An international team of researchers believes that dark matter might be different to what we previously thought. In particular, they think that the density of dark matter might be lower than thought, basing this hypothesis on some brand new and rather puzzling observations.
The team looked at galaxy clusters, focusing specifically on the large and bright galaxies at their center known as “bright cluster galaxies” or BCGs, which may not be very imaginative when it comes to studying dark matter, but they are good for telling it like it is. According to the standard model of dark matter, BCGs are stuck in place by the huge amount of mass (both regular and dark) that surrounds them. But new observations have seen them wobbling.
Dark matter is a mysterious form of matter that only interacts with gravity and not light so it cannot be seen. It also doesn’t clump up, so you can’t have a dark matter planet. It is, however, believed to have formed the gravitational wells where galaxies first formed and as galaxies merge and come together in clusters, so does dark matter. Galaxy clusters are surrounded by a “halo” of this stuff.

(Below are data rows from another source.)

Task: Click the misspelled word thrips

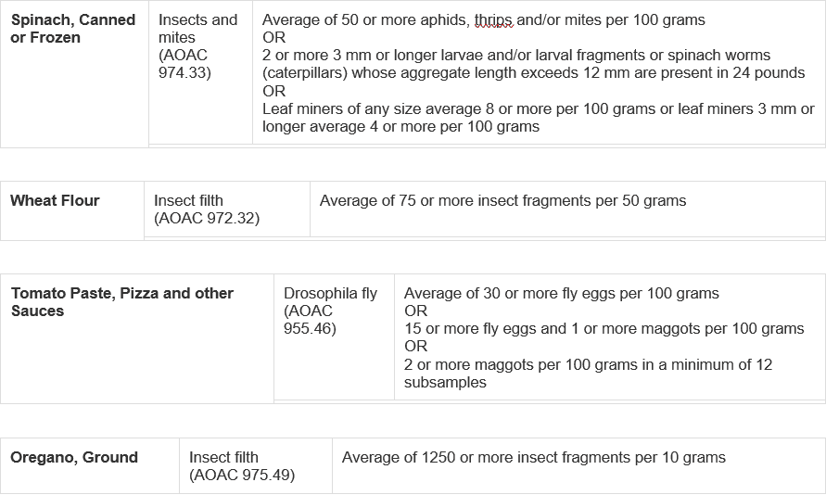Action: pos(493,20)
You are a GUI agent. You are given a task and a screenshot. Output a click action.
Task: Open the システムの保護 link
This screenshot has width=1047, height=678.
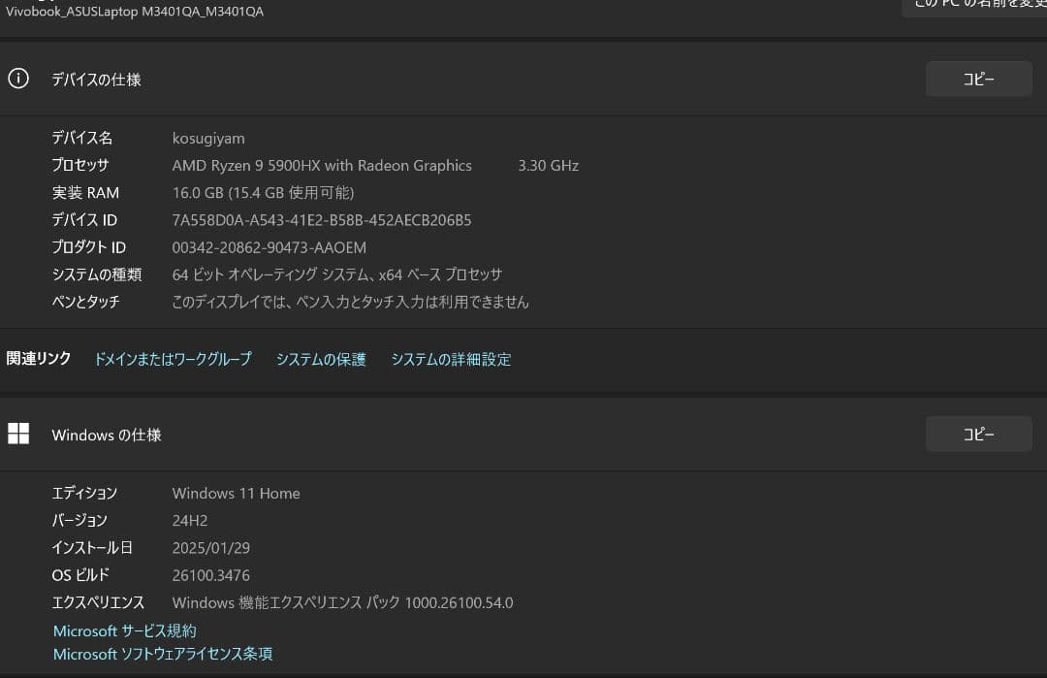click(x=320, y=359)
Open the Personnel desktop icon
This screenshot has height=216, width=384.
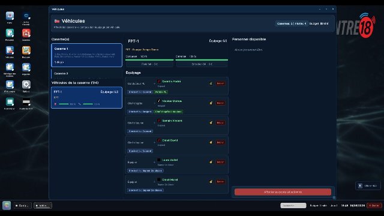pyautogui.click(x=10, y=34)
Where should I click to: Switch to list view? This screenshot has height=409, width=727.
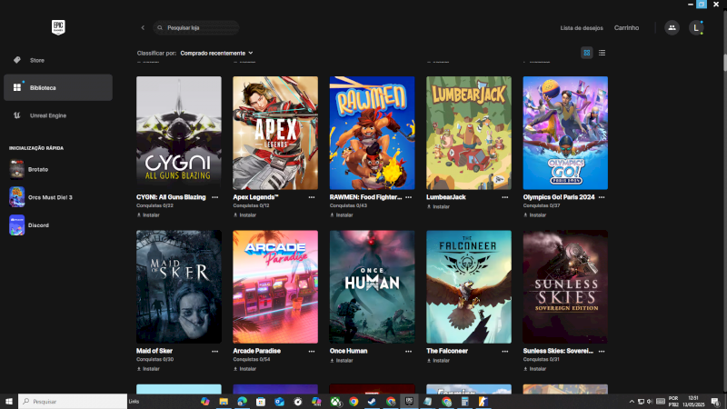(602, 53)
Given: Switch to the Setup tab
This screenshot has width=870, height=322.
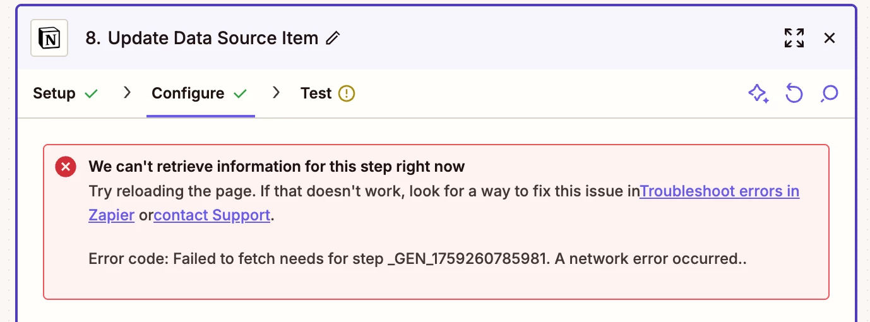Looking at the screenshot, I should click(54, 93).
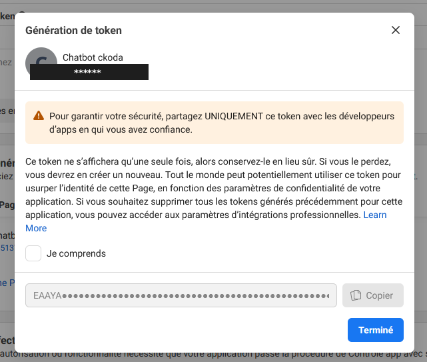Screen dimensions: 427x362
Task: Click the "More" link continuation below
Action: (x=36, y=228)
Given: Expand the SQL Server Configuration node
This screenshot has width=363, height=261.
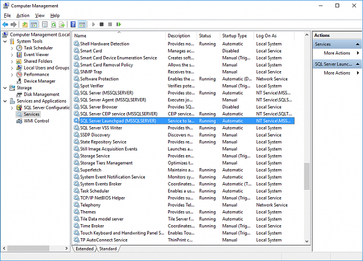Looking at the screenshot, I should [12, 107].
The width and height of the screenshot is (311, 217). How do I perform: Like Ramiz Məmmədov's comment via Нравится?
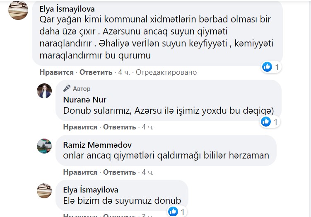pyautogui.click(x=80, y=172)
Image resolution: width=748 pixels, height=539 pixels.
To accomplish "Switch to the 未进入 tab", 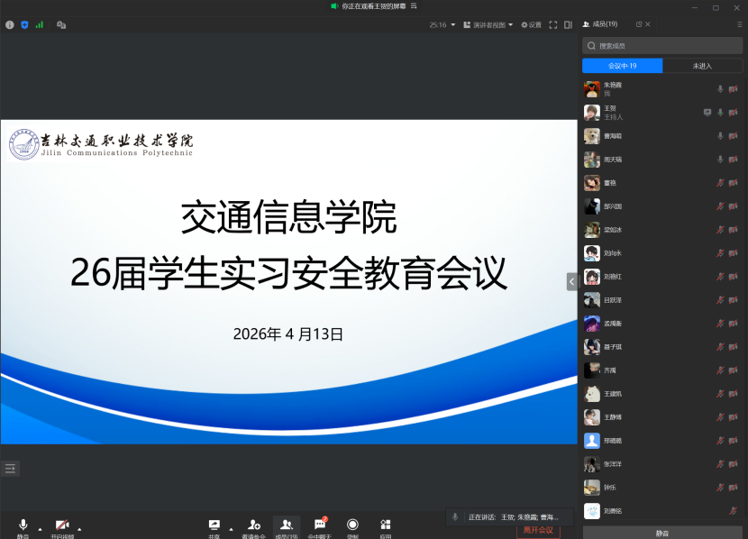I will (704, 65).
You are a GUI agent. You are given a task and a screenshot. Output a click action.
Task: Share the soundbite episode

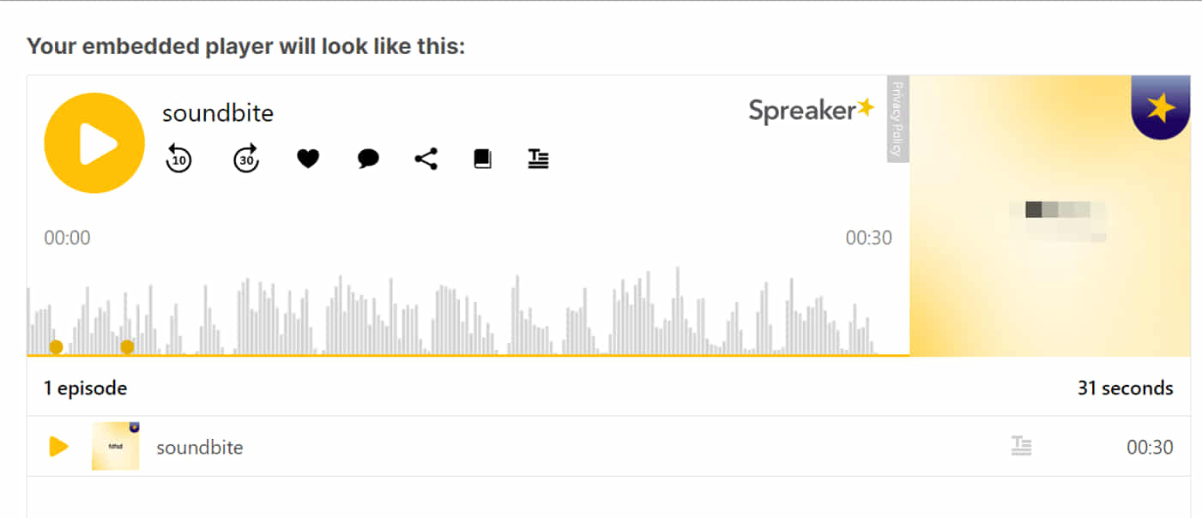[x=425, y=158]
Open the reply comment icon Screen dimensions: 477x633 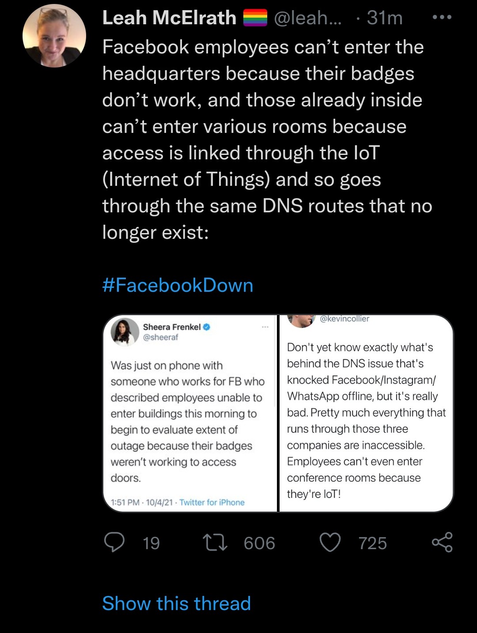(x=114, y=543)
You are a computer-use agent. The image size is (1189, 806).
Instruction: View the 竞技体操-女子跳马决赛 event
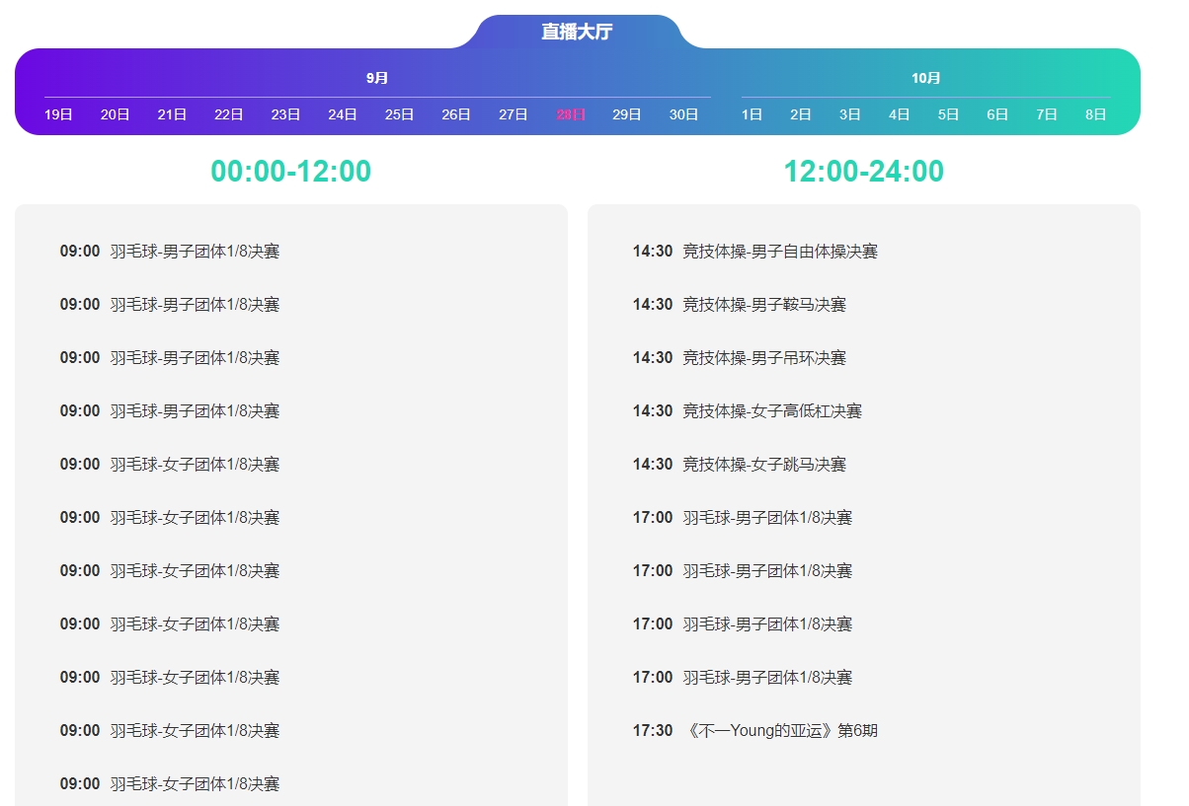coord(763,465)
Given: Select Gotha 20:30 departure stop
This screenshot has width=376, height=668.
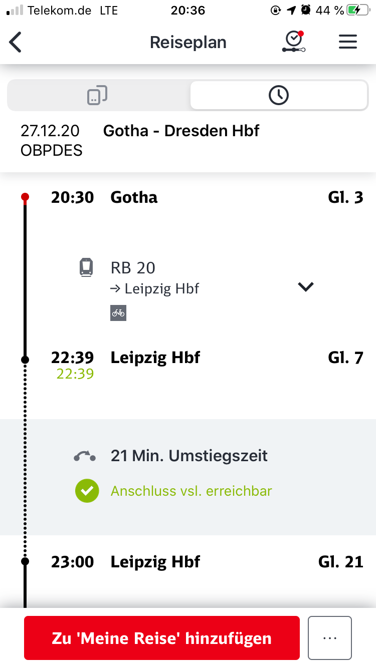Looking at the screenshot, I should (134, 197).
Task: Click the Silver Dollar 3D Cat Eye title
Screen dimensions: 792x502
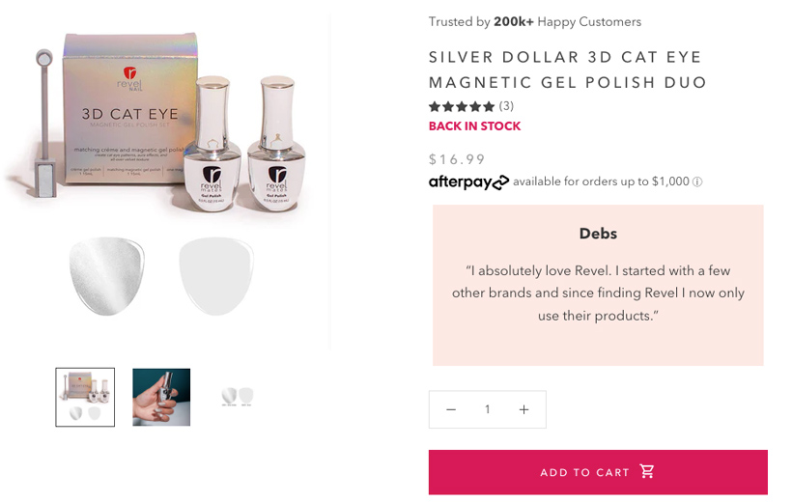Action: (x=568, y=70)
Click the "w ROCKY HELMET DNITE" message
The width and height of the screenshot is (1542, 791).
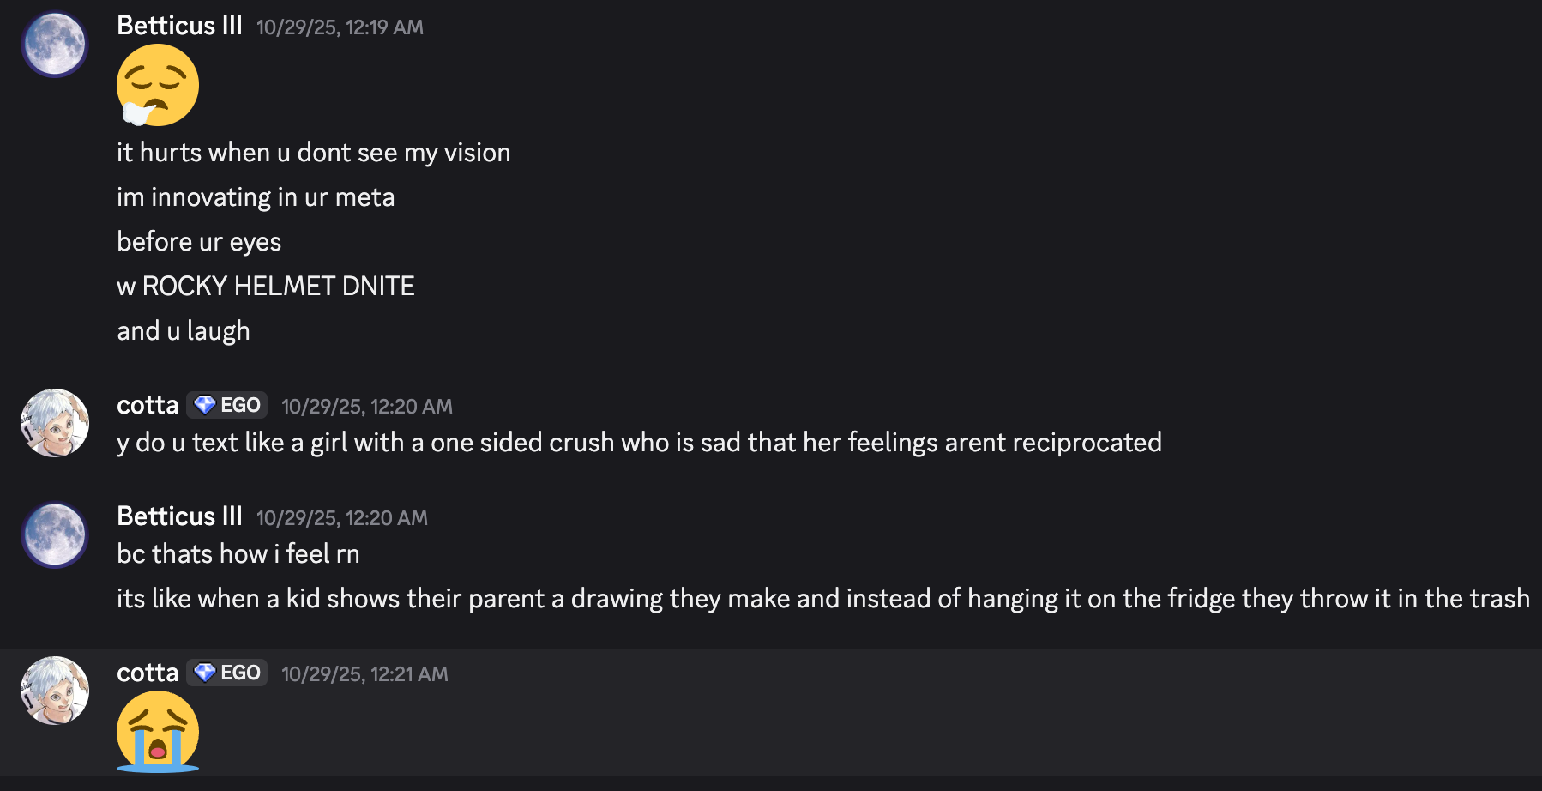pyautogui.click(x=265, y=287)
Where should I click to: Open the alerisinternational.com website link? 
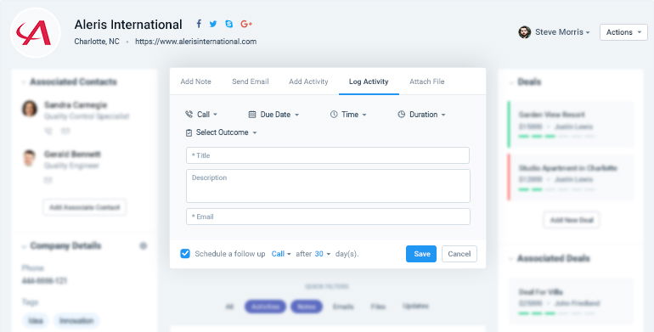[195, 42]
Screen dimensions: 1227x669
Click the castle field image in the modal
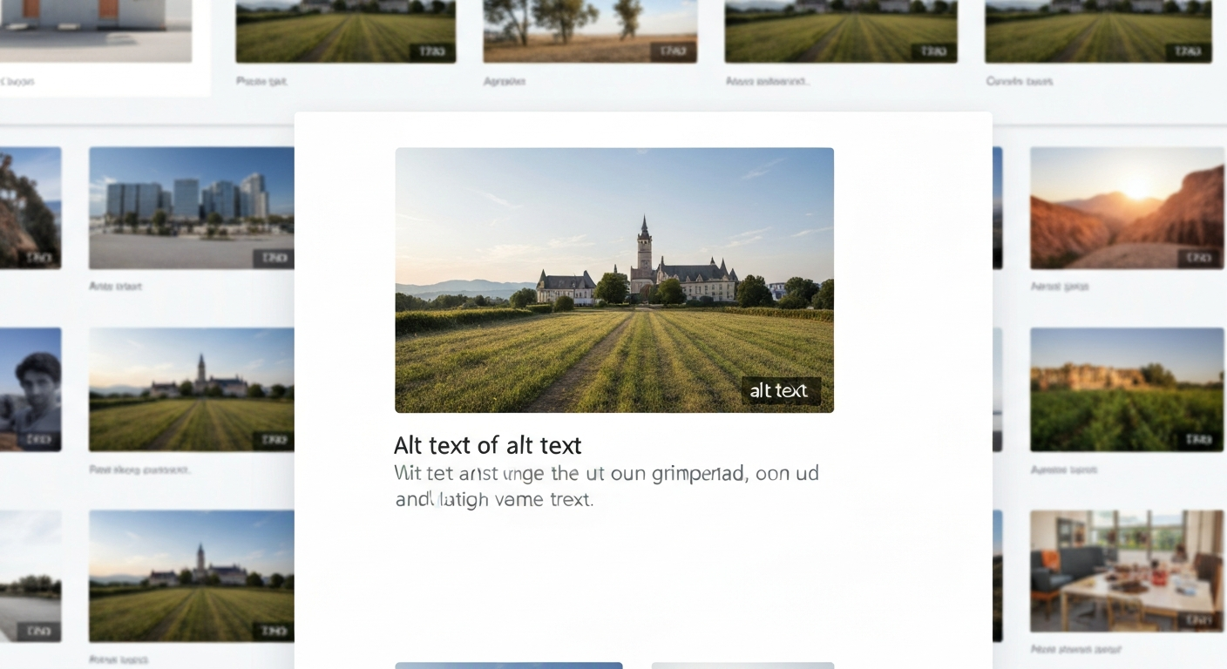(614, 279)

"We found that that the BCGs 'slosh' around at the bottom of the halos," lead author David Harvey, from the Ecole Polytechnique Federale de Lausanne, said in a statement. "This indicates that, instead of a dense region in the center of the galaxy cluster, there is a much shallower central density – a striking signal of exotic forms of dark matter right at the heart of galaxy clusters."
While their findings, published in the Monthly Notices of the Royal Astronomical Society, could have long-reaching consequence in the search for dark matter, the observations were conducted on only 10 galaxy clusters. Such a small number is not sufficient to establish if there is new physics at play, like some exotic dark matter particles, or that the wobble might be caused by some astrophysical process, such as a gravitational interaction, just yet.
The researchers are planning to look at more galaxy clusters and take advantage of large surveys, like the upcoming Euclid mission, that will map significant portions of the sky.
Dark matter should represent almost 30 percent of the matter-energy content of the universe. We have no idea what it is and yet, while not perfect, the theory that it exists is still far more successful than alternative theories.